What is expected
Please repeat the lines of the material below, from the line that contains "Image resolution: width=475" up to and including the line that contains "point(208,153)", keeping every character the same.

··· Recorded data

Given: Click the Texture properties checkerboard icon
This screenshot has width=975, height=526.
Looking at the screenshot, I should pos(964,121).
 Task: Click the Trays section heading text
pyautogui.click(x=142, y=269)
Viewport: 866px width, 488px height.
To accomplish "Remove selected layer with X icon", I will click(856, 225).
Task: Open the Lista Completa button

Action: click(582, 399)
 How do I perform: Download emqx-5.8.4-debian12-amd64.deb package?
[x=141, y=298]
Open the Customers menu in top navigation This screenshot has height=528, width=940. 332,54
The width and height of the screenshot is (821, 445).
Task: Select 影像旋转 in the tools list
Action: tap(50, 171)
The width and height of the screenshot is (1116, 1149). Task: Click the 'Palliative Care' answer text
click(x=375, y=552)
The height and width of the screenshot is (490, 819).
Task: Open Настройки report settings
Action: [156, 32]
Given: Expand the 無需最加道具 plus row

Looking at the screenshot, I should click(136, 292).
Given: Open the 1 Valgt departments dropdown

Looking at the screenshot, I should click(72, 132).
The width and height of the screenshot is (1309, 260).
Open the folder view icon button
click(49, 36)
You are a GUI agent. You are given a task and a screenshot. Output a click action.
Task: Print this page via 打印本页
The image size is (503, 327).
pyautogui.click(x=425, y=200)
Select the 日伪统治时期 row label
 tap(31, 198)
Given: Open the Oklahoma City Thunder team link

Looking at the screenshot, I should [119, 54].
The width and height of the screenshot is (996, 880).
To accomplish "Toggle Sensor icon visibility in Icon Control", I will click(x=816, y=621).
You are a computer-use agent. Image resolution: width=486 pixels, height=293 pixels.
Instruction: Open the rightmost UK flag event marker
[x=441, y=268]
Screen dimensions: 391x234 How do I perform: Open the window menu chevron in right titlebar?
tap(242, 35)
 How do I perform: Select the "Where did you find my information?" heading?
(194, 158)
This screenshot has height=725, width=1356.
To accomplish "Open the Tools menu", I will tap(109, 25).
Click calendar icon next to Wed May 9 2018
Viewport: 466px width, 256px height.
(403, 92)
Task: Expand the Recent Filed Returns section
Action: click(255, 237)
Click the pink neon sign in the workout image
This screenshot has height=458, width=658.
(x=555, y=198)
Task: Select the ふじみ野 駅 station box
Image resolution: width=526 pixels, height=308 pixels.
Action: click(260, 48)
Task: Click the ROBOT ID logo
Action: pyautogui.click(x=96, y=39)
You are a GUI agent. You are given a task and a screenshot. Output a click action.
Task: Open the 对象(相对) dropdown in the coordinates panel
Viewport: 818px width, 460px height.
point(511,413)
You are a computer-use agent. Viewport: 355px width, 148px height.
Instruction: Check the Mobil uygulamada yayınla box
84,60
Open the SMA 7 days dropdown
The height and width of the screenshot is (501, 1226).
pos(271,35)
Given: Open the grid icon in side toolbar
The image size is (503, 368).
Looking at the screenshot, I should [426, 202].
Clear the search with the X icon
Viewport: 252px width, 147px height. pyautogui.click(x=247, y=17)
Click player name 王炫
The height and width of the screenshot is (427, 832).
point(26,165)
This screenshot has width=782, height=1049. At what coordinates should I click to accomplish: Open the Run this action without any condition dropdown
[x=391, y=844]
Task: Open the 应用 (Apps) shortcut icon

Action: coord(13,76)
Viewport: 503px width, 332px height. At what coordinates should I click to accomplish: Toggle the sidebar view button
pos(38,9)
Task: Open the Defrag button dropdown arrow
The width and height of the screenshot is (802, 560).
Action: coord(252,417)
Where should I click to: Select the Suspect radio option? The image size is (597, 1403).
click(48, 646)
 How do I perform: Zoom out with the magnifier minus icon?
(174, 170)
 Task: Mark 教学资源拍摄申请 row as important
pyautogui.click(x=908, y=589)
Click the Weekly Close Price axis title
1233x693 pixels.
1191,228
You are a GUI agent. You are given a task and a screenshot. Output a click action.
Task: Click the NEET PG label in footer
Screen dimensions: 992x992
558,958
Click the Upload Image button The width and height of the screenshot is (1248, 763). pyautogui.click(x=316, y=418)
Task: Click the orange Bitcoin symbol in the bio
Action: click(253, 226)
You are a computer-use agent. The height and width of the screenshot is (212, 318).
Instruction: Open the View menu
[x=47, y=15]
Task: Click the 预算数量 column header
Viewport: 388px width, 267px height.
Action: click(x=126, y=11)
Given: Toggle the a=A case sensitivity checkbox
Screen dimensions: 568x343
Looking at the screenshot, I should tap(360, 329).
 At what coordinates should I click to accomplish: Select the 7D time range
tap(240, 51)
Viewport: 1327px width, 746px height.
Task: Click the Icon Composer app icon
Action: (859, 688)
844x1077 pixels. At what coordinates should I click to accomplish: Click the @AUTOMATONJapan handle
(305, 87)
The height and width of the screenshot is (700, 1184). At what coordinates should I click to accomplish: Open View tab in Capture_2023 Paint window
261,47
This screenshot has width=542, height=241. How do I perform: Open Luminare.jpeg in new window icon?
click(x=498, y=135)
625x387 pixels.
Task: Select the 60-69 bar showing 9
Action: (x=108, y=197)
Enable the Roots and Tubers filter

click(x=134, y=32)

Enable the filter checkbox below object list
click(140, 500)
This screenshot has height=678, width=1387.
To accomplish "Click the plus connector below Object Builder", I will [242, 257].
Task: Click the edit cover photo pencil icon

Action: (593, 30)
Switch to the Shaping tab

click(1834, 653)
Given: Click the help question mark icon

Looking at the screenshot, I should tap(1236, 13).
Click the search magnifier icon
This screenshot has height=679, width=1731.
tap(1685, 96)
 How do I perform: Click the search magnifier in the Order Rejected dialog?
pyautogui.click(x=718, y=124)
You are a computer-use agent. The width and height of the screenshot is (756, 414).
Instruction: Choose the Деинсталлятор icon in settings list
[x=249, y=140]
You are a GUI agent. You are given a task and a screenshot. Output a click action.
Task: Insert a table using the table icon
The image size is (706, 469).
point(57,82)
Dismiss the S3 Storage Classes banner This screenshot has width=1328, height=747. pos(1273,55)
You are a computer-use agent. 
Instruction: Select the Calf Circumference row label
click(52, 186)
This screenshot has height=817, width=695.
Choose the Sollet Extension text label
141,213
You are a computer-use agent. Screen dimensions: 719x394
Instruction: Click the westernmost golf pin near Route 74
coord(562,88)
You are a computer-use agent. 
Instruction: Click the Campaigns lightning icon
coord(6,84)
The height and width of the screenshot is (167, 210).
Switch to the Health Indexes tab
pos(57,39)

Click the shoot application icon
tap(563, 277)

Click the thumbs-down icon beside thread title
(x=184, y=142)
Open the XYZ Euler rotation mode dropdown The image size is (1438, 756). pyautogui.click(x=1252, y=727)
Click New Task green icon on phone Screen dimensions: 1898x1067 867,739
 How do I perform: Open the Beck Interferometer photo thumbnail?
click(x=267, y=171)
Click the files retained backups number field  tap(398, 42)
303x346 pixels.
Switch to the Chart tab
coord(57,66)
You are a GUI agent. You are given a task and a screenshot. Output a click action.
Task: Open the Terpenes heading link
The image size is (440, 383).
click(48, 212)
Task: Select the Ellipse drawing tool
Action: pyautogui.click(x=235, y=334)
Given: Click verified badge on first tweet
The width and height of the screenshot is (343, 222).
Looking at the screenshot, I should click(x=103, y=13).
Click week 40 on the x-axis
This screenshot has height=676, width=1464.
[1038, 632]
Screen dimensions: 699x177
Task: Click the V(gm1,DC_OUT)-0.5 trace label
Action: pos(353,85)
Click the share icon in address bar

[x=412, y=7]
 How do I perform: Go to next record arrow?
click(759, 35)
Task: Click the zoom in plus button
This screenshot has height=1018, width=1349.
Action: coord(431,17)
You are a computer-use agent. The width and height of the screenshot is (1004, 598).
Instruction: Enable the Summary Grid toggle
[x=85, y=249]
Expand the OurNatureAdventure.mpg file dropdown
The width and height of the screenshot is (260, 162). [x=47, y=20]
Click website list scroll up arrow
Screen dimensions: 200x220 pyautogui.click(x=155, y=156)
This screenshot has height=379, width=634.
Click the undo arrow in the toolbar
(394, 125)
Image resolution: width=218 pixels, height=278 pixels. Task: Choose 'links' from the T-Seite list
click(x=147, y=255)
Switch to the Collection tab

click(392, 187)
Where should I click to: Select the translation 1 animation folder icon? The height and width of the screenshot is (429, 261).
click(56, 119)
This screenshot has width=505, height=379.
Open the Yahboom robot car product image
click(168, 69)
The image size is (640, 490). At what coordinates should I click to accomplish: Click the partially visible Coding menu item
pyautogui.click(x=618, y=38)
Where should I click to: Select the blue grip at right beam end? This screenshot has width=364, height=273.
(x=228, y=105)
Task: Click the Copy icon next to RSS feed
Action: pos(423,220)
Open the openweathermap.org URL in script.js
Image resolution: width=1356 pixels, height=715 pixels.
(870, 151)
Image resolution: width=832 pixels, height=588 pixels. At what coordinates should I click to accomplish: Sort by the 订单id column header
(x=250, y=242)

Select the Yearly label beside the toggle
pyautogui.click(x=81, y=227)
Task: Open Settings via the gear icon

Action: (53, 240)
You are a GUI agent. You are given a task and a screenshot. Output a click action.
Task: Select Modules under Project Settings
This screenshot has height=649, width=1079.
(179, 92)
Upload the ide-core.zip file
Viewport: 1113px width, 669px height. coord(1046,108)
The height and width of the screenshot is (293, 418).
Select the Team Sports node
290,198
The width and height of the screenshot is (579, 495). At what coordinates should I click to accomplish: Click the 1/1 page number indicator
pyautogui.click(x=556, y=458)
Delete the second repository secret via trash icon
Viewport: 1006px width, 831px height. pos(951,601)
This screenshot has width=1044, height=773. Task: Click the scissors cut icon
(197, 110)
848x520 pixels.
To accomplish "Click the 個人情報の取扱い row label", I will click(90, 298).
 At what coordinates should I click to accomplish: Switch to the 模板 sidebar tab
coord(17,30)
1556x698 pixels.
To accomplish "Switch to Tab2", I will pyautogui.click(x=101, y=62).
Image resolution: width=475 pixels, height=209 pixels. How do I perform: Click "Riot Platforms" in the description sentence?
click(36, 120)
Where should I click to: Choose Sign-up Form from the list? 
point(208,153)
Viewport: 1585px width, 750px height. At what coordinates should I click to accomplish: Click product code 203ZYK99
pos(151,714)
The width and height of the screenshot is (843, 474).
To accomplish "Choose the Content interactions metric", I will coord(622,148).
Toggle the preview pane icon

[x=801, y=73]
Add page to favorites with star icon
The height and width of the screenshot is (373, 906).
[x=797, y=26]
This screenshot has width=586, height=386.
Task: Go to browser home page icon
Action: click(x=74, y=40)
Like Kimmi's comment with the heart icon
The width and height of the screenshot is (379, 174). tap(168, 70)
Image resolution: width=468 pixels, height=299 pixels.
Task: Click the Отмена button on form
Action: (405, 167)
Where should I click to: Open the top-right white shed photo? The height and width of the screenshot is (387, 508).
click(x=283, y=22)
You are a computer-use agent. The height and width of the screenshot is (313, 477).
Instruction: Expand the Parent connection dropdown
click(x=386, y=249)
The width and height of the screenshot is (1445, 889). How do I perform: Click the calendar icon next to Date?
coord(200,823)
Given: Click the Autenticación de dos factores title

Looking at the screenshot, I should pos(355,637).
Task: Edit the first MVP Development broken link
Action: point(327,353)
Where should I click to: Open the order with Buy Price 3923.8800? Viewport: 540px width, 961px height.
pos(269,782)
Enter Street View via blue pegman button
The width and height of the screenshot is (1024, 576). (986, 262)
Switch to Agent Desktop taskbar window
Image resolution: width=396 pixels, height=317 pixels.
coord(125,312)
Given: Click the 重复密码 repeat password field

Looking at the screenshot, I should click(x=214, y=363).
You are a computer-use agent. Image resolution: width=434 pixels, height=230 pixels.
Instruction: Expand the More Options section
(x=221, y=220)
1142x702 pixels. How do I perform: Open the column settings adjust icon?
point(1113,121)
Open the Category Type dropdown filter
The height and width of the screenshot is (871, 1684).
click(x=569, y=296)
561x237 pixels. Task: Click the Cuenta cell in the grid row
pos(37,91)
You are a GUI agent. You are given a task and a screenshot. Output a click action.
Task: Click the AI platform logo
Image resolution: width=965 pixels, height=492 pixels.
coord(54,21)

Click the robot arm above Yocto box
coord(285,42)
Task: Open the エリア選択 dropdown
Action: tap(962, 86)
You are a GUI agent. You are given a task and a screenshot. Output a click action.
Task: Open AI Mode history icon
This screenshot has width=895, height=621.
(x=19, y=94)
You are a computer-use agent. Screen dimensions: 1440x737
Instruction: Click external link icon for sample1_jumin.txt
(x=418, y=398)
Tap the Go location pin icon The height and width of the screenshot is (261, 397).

······

Task output
Image resolution: width=475 pixels, height=209 pixels. How do I perform: Click "Riot Platforms" in the description sentence?
click(36, 120)
Where should I click to: Choose Sign-up Form from the list? 
point(208,153)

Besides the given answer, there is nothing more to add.